This is pure genius to me at eight. I want more. The air is thick and smoky. Glasses clinking. Monks feet are tapping out the next number. Christian vamps “Guy’s Got To Go.” Irreverent and bebopping. They bounce in and out of the groove and you cannot tell when they will return from the sonic expedition. But they do. Monk pulls hard on his cigarette. Klook and Fenton don’t waste any time: “Lip’s Flip.” The new song breaks out of an old classic. The guys have pulled on the audience. Another tongue in cheek sonic escape from the brutality outside. Christian whips this melody around as they head into the back-straight. Monk hits a dissonant chord. splayed left hand and then a brilliant run as he signals Fenton and Klook to bring the guys home.
Word of the genius spreads. New York is abuzz. Not only about Christian, but about Klook and Monk, as well. The media want a piece of the action. So do the cops, as usual. Monk is dancing to the sounds he hears in his head. He is beginning to see music as well. His vision is horizontal and vertical. He sees also the space in between the sounds. He sees all of the song… as completely as he hears it. Its history and geography. He hears more than the math and science of the sound—he hears the whole sound. He hears the COMPLETE STRUCTURE of the song, not merely the notes and their sequences and intervals, but the COMPLETE ARCHITECTURE of the song. No one on God’s earth hears music this way. No one can compose and/or play music this way. Dizzy knows that. So does Bird. And Klook. Now Bud becomes an acolyte.

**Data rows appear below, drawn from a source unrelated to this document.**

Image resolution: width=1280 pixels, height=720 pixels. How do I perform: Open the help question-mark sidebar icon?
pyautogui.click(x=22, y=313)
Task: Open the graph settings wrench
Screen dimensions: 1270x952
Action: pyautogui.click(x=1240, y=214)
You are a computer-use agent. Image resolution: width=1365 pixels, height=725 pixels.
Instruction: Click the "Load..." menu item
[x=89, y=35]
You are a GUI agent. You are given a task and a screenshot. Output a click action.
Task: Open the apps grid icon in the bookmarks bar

So also does Lucky Millinder in 1942. And Bean, who employs Monk from 1943 to 1945; then Dizzy who kicks it bop-style through a big band through 1946. But for most, this is too much! Genius is always scary.
The gig’s up for now. Monk cracks a rare smile and he disappears into the darkness across 52nd Street.
Monk reinvents sonic architecture. The cops have other plans, but nothing can stop Monk. He records furiously. Shadow Wilson, Wilbur Ware, Pettiford and Blakey fatten the rhythm. Monk can do without everyone, really. He has perfected time. Alfred Lion takes a chance and launches Monk on the scene. Genius meets music. Monk is happy and unstoppable. He records furiously, then.
Monk gets up from his piano-stool. He walks about in a shambling sort of way. He is shuffling his feet. He is happy. He has plans. Back on the piano-stool, he strikes the ebony and ivory boldly. The sound flows magnificently, tumbling down and sideways. Melody dances. Harmony is another story and Monk tells it from the centre of his soul. He is dancing in ever-widening circles now. Dancing inside his head. And you can see it as his hands fly across the keyboard. On and on he goes, traversing continents dark and light. He ends the song as beautifully and surprisingly as he started it and writes down: “Well You Needn’t.” Then he rises from his piano stool again and dances down out of the room past the booth and down a darkened corridor. His shoulder bumps into a photo frame on a wall in the hallway: Alfred Lion on a fishing trip! The frame tilts to a jaunty angle. Monk looks at it. Thinks he’ll straighten it, then decides against it and records the thought.
Notes flow. Gush in a torrent through his head. He dances in a circle until the music stops. Adjusts his hat. Then he lights up and begins to play. In the control booth they hear him and start to tweak the knobs. Blakey joins in. Idrees Suleiman. Monk holds up his hand and orders them to stop. Everyone is quiet. He says something, but only the musicians can hear. Then Blakey counts off. then rat-a-tat… swish… tish! Monk drops his hand on C, follows this with an augmented chord. then crosses right hand over left striking a couple of notes on the bass clef. “Monk’s Mood.”
This is the way to start it. No! This way. They stop. Monk explains his view. The group begins again. Tapes’ rolling.